### Stored items

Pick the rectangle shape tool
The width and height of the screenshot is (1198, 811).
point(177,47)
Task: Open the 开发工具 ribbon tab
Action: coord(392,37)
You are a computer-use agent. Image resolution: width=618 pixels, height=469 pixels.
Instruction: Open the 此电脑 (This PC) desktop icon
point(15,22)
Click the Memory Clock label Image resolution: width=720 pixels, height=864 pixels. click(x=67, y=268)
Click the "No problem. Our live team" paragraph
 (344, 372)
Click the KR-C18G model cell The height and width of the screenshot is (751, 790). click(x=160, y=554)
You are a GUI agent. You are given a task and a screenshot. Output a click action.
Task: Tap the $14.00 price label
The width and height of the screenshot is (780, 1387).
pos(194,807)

### Prompt
The records need to be set down again without a single difference.

### Output of the exercise
Pick the rectangle shape tool
The width and height of the screenshot is (1198, 811).
point(177,47)
Task: Open the 开发工具 ribbon tab
Action: coord(392,37)
You are a computer-use agent. Image resolution: width=618 pixels, height=469 pixels.
Instruction: Open the 此电脑 (This PC) desktop icon
point(15,22)
Click the Memory Clock label Image resolution: width=720 pixels, height=864 pixels. click(x=67, y=268)
Click the "No problem. Our live team" paragraph
 (344, 372)
Click the KR-C18G model cell The height and width of the screenshot is (751, 790). click(x=160, y=554)
You are a GUI agent. You are given a task and a screenshot. Output a click action.
Task: Tap the $14.00 price label
The width and height of the screenshot is (780, 1387).
pos(194,807)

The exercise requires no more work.